▶ Stored data entries
════════════════════

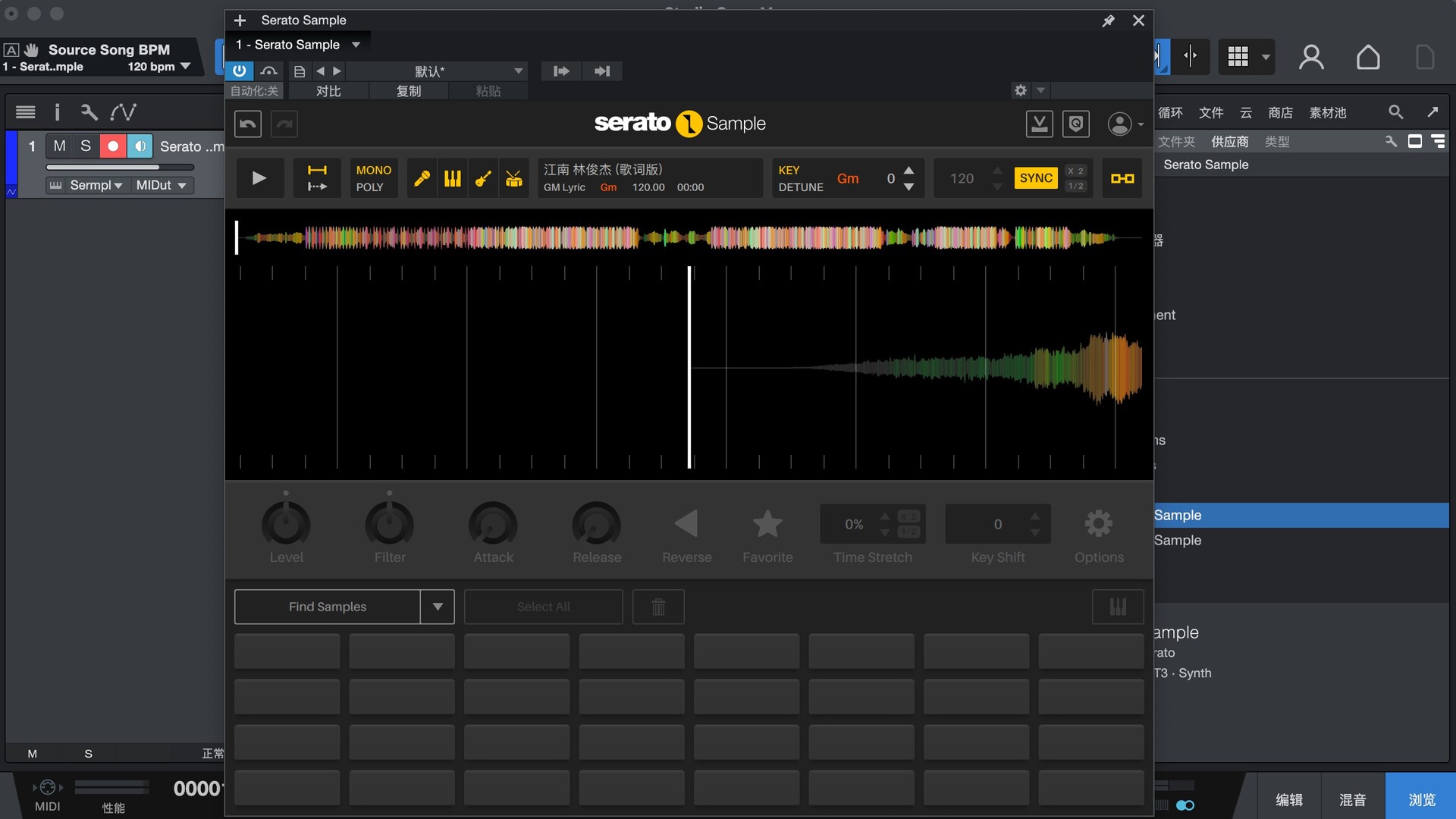
Task: Open the keyboard mode view icon
Action: [x=1118, y=607]
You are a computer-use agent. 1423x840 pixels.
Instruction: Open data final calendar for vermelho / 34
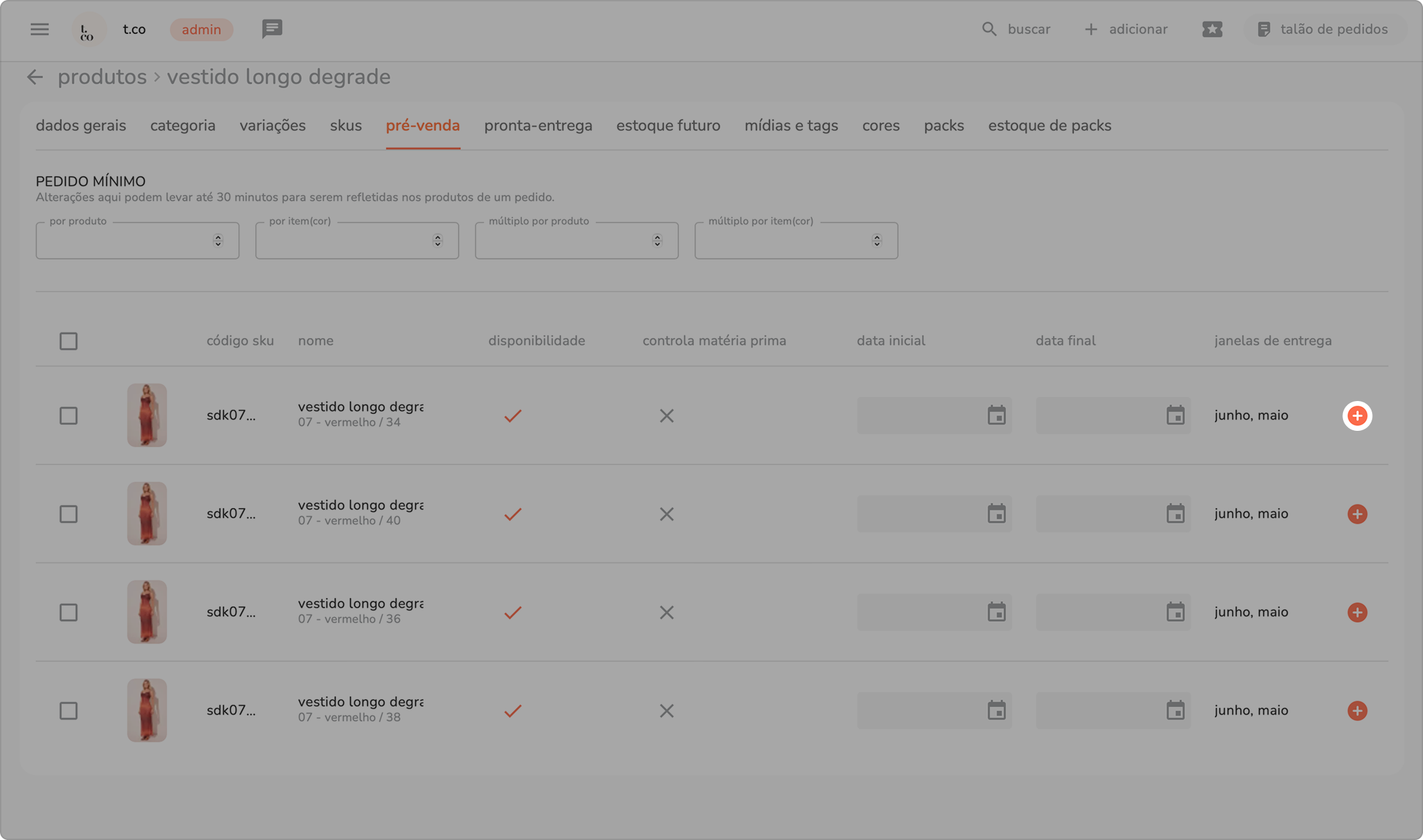[x=1175, y=416]
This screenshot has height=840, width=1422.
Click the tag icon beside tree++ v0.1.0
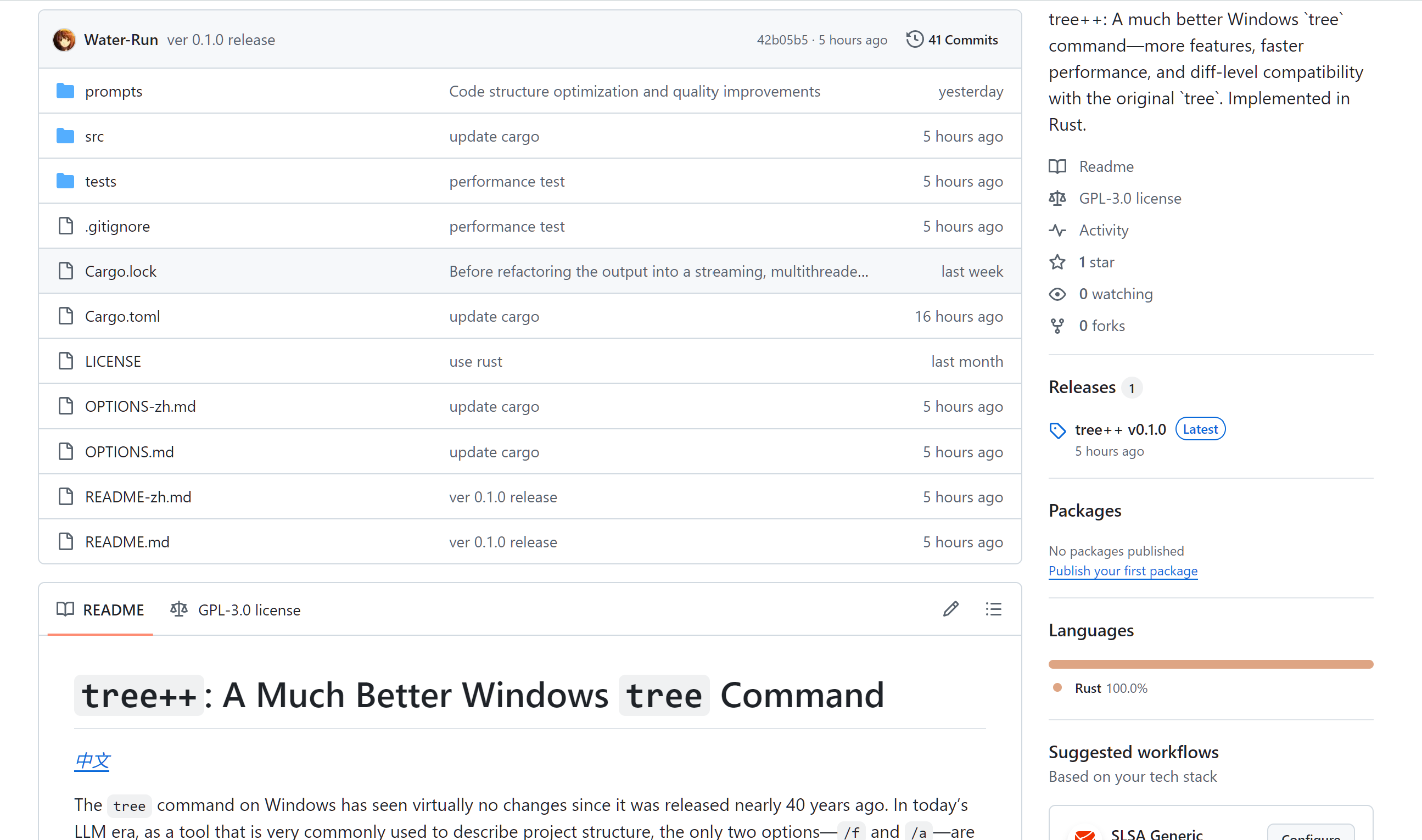coord(1057,430)
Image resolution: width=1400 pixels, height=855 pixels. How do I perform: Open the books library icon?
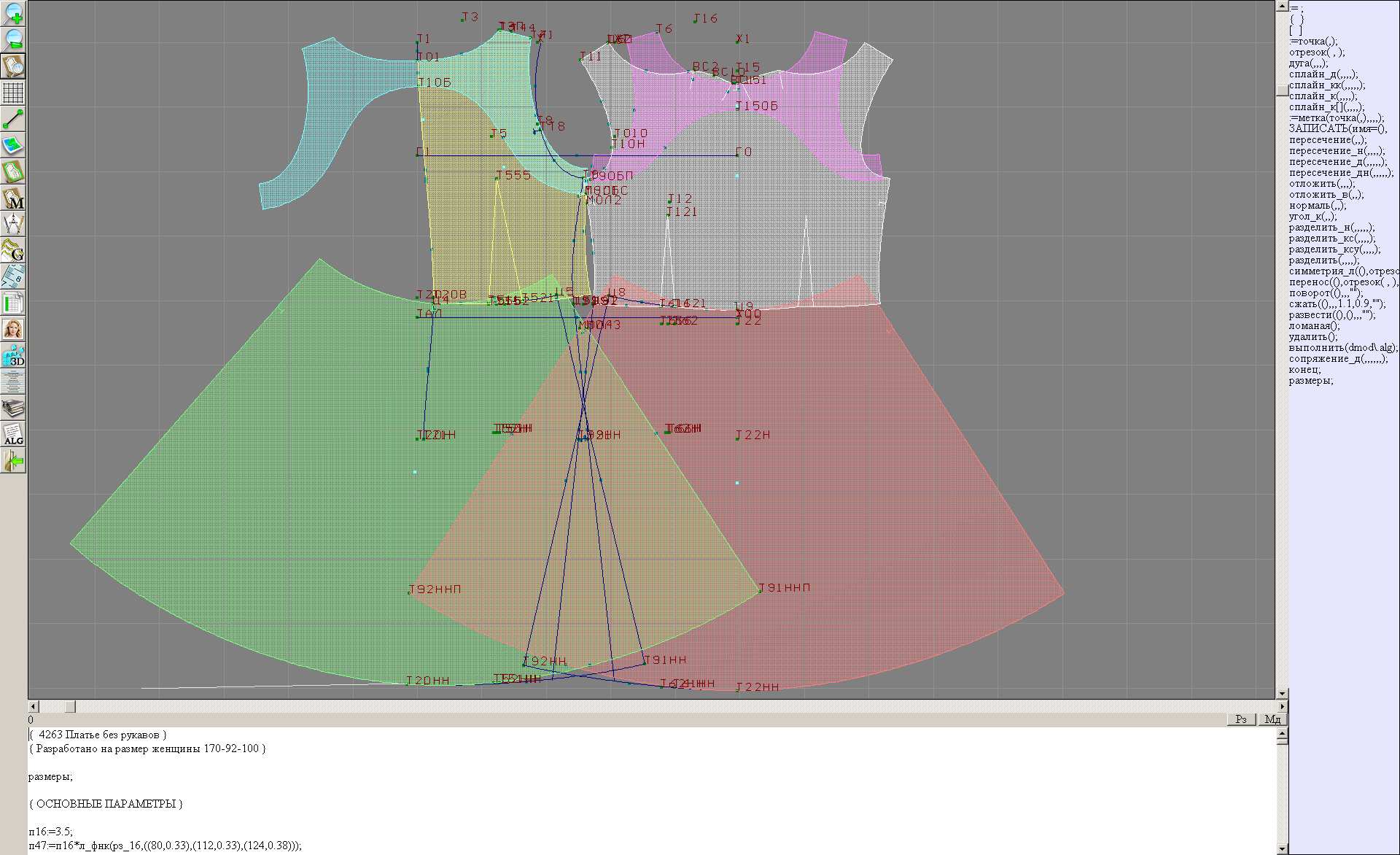13,409
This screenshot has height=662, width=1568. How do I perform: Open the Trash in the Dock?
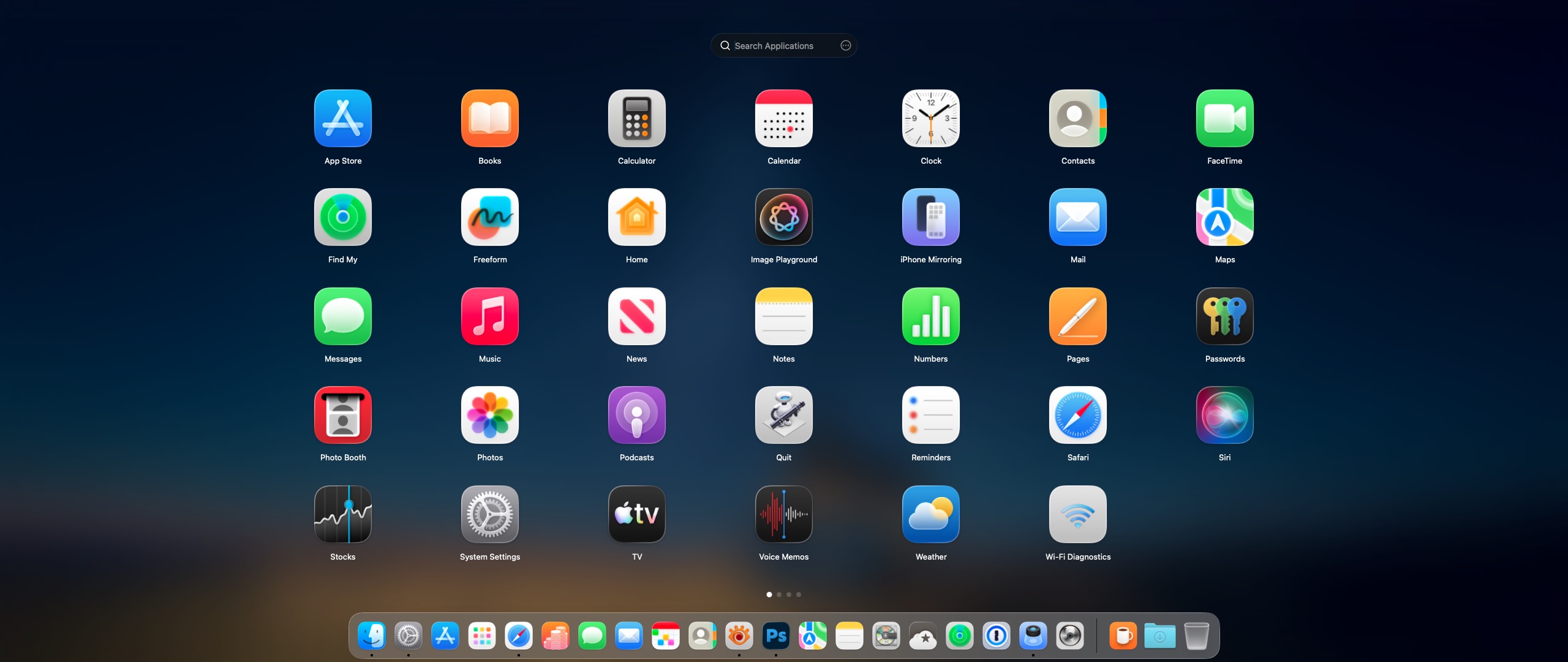(1196, 636)
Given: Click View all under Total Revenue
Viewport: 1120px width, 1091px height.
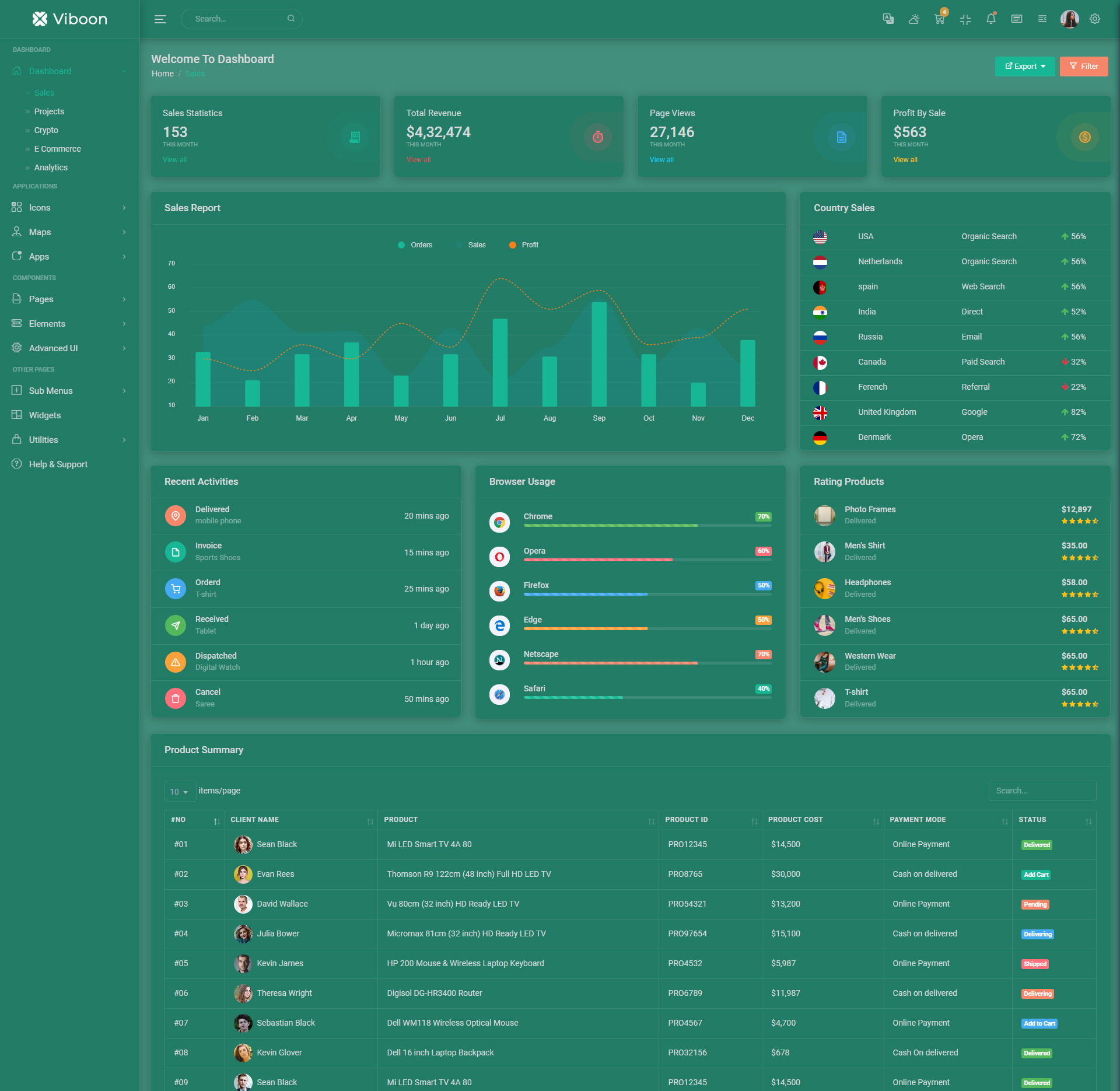Looking at the screenshot, I should 418,160.
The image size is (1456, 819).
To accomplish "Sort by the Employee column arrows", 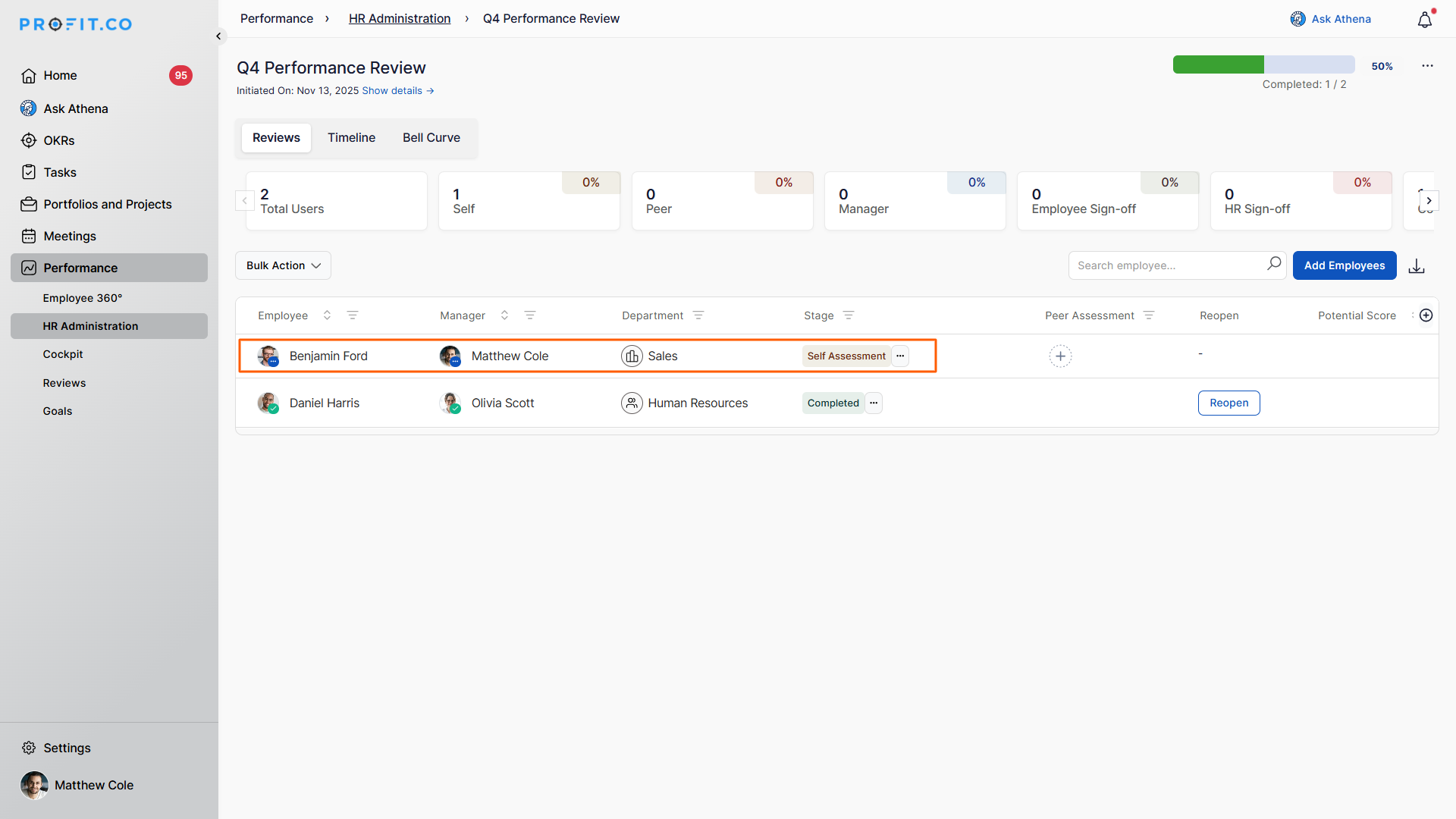I will (x=327, y=315).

════════════════════

▶ TASK STATEMENT
Take the lines above starting at the one containing "Image resolution: width=1400" and ending at the one containing "The image size is (1456, 819).", and print them again exactly, without pictures.

▶ OUTPUT FOR THIS TASK
Image resolution: width=1400 pixels, height=855 pixels. How do I perform: Open the books library icon?
13,409
This screenshot has height=662, width=1568. How do I perform: Open the Trash in the Dock?
(1196, 636)
Given: Click View all under Total Revenue
Viewport: 1120px width, 1091px height.
Looking at the screenshot, I should 418,160.
The image size is (1456, 819).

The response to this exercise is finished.